Tuesday, October 9, 2012

800 Words: Dreams from My Mother Part I


September 11th is the cause of all sorts of odd connotations for my family. Not only did grandfather die on September 11th 1985, but so did my aunt Debbie’s father on September 11th, 2000. The two men were close friends dating back to their days as engineers at the Wright-Patterson Air Force Base in Dayton, Ohio during World War II. My aunt Debbie had barely met my uncle Nochem in her life before work transferred her to Baltimore. She needed friends in the city, and her parents got in touch with my grandparents – and thus was a match made. The significance of 9/11 in our family goes down to the minute as well: my grandfather died at 2:48 AM, two years later (though on October 7th) at 2:48 PM, my brother Jordan and my Zaydie’s Hebrew namesake (Yitzhak Moshe) was born.

It’s stock and trade to recite where you were when you first heard about 9/11, rather like the Kennedy assassination or Pearl Harbor were for earlier generations. In each case, there’s something quite kitschy about such memories - as though remembering the mundanity of that morning marks the insignificance and invulnerability of our lives before the awful day. We were no more vulnerable after 9/11 than we were before. The difference is that after 9/11 we finally knew how vulnerable we were. But then again, my moralizing about the sanctimony that this day inspires has a selfish tint too.

The truth of where I was on 9/11 could not be more ignoble. I could sleep late on Tuesdays, and since my phone kept ringing that morning for my Japanese roommate, and not realizing why Nabuo’s parents kept calling, I took the phone off the hook. I only woke up when Nabuo came back to the room. Not realizing the significance of what happened – my first thought was “Alright! No classes!” It was only when I saw TV footage in my friends’ room that I realized it was a terrorist attack. In the room with us was a girl I’d never seen before – cute, funny, pneumatic, and very flirtatious. The chemistry was instant, and we went together to the top floor of Letts Hall, found some large chairs to stand on, and from that vantage point could see the smoke of the pentagon. By 1:30 that afternoon, we were making out in the 5th floor Lounge of Anderson Hall as other people were watching CNN on TV. It was awesome.
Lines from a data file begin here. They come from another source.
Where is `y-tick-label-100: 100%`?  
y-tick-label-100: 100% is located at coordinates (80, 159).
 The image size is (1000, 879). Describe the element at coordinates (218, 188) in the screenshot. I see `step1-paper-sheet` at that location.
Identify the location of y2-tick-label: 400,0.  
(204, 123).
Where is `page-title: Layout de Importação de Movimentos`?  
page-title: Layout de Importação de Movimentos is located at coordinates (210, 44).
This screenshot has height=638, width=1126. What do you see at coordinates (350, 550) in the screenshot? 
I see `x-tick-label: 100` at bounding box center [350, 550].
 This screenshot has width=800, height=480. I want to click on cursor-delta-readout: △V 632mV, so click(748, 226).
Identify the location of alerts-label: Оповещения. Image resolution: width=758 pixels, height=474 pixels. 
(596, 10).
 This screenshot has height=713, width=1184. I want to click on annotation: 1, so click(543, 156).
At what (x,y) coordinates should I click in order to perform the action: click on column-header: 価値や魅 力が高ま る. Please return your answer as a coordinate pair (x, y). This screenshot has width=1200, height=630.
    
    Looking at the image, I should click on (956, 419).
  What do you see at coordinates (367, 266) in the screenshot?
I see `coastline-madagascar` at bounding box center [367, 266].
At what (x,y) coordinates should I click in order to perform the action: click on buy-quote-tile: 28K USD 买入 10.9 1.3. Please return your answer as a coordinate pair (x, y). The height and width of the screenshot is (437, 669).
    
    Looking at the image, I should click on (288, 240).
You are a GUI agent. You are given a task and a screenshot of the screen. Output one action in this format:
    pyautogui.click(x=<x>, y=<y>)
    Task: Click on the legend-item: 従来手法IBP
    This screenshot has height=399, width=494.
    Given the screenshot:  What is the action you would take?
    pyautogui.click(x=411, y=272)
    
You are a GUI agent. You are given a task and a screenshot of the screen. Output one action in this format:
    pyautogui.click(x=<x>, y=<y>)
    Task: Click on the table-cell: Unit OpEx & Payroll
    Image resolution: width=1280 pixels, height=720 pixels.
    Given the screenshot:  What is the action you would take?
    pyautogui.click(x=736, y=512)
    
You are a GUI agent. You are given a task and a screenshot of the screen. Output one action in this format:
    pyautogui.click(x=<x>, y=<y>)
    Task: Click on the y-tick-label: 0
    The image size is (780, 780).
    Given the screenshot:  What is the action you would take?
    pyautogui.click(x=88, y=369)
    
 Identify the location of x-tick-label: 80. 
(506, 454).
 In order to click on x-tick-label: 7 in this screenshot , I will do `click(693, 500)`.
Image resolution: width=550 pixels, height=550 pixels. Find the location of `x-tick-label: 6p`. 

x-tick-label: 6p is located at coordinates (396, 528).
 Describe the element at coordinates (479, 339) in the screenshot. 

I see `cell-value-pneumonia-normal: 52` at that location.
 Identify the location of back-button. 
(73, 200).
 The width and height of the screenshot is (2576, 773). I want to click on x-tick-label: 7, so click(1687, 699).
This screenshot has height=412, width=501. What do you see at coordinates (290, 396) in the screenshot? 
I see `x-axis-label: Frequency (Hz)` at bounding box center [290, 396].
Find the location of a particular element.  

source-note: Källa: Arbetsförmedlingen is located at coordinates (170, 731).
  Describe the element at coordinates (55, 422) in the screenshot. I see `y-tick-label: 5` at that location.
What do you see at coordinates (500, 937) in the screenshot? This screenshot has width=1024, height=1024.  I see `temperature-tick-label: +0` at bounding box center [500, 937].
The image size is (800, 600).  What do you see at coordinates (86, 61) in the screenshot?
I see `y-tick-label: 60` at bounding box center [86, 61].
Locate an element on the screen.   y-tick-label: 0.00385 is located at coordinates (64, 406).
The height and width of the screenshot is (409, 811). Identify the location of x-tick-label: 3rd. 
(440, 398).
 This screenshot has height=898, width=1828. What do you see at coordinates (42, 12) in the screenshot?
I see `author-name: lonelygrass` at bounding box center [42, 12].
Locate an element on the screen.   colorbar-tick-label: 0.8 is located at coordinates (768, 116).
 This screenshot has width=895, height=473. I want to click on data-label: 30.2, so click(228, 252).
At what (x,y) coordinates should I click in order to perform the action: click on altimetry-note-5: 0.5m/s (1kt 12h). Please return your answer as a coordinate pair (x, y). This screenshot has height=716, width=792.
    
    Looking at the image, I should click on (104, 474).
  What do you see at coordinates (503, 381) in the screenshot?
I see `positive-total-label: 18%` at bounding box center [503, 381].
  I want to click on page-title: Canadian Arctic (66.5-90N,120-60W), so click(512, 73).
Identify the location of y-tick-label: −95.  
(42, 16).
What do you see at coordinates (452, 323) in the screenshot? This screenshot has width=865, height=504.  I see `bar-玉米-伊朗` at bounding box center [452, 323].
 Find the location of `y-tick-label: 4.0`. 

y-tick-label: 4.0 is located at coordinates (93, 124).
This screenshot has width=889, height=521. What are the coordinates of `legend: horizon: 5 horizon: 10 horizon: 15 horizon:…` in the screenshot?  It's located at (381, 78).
The selfishness of my behavior on that most auspicious day is perhaps definitive of the selfishness that has always defined my life – neglecting studies, abandoning projects, spurning advice, wasting money like water, avoiding hard work, and too often, avoiding employment. I can only imagine what Zaydie Witow would make of me today - let alone what my other, far more indimidating Zaydie would have made. But it’s quite often said by Bubbie Witow that the death of her husband from colon cancer was a cataclysm from which our family never recovered. I can’t say she was wrong: Zaydie left me without a potentially more patient guide for my dozens of learning difficulties, he left Bubbie without a guide for how to connect to grandchildren she found less sympathetic than precociously intellectual me, he left Dad without a patient guide for how to negotiate fatherhood’s challenges, he left my uncle Nochem without his sage business advice just as he was striking out on his own as a businessman, he left Mom to negotiate our family’s volatile dynamics alone as the sole peacemaker, and he left his other five grandchildren without memories of their grandfather. Zaydie Witow lived to be nearly seventy, but in the twenty-seven years since his death, it is clear that all of our lives are worse for the fact that he was not part of them.  

Morris Witow, by all accounts I’ve ever heard, was something resembling a saint. No one who ever met him had an unkind word to say. He was kind to everyone, he was always helpful, he was brilliantly intelligent, he was handy with every possible tool, and he was unhesitantly generous as a community leader. The saintliness of my Zaydie was passed on to many members of my family, it can just as easily be seen in my mother, and scarcely less in my Uncle Nochem, or in my brother Jordan, or in Nochem’s two daughters. It was in no way passed on to me.

I am a volatile cocktail comprised in equal parts of my father and maternal grandmother. From both I inherited a relentless intellectual curiosity and passion for living life to its fullest potential. But from my father I also inherited an insatiable contrarian streak, a pathological need for attention, a dark view of human nature, a poisonous temper, and an utterly divided self that never reconciled the bifurcated loyalties of our upbringings. From Bubbie Witow I also inherited a perpetual disorganization, an inability to forgive slights, an inability to relate to people different from us, and a tendency to point fingers at others before pointing at ourselves. All three of us have led lives defined at least as much by our wounds as by our hopes. But all three of us were amazingly lucky to have found family saints who accepted and loved us as much for our weaknesses as for our strengths, perhaps more. The fact that all three of us found acceptance within a family with which we could never have provided ourselves gave our lives a lease to enjoy them which we'd have never found without our family.